If your services run on AWS, it's more than possible that dependencies on AWS-only features may creep into your product over time. All it takes is a few API calls to creep in, and migration to a new provider becomes that much more difficult.

There might be various reasons that you decide you need to run your services on another provider. It may be that you've just had an outage, and now wish you'd paid heed to this post sooner, or it might be that AWS have raised prices and you feel another platform is that much more competitive.

Whatever the reason for wanting to migrate though, if single vendor dependencies have crept into your systems, it introduces additional cost and delay into migrations. It is, in principle, no different to any refactoring of code.

In a scorched earth scenario where AWS has locked you out and gone unresponsive, you'd be delayed from deploying anew on a new platform because you'd first need to find and rectify every AWS specific dependency.

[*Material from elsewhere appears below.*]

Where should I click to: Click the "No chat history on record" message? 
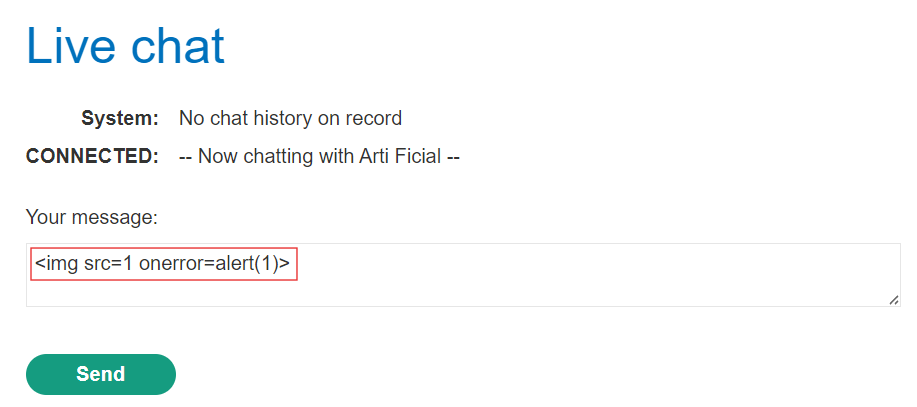click(290, 118)
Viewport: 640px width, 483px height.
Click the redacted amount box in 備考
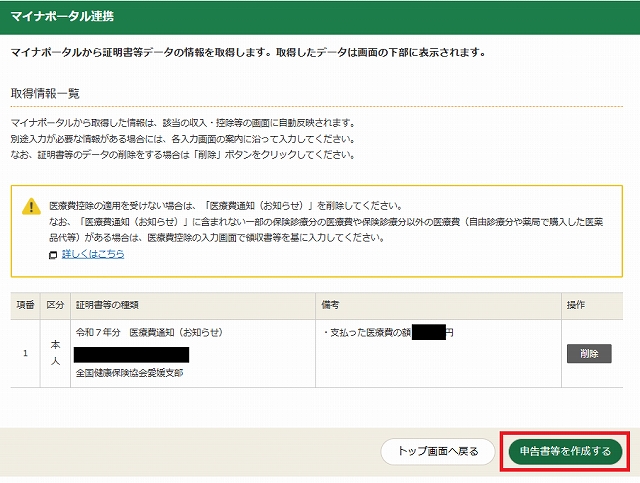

Requiring that you run services on a redundant provider helps to avoid this, as it requires that services be written in a provider agnostic manner from the outset.

 

Conclusion

The cloud providers have done such a fantastic job of marketing their resiliency and uptimes that it's not uncommon to find even techies who think that simply deploying into multiple regions is sufficient.

Even very recent history of the cloud services, though, shows us that this is a fallacy. The technical uptime stats that these platforms achieve are impressive, but there are still multiple opportunities for you to have an outage, even if the cloud platform itself doesn't.

The largest providers - AWS, Google and Azure have all accidentally knocked themselves offline for hours in the past, and will again.

Any argument that they won't is akin to doing nothing on the basis "it could never happen to me" - it's simply wishful thinking and should serve no place in any mature business decision.

Accepting that you require provider redundancy brings other benefits too, as it means that your solutions become vendor agnostic, potentially giving you greater flexibility in changing provider for commercial reasons.

Ultimately, there's always a possibility that a proper risk-assessment will show that having a redundant provider may not make sense for your business. That's OK too, but it's a decision that should always be the result of a proper investigation into the risks. If you do go that route though, make sure you store your backups outside of that provider (see earlier Digital Ocean example).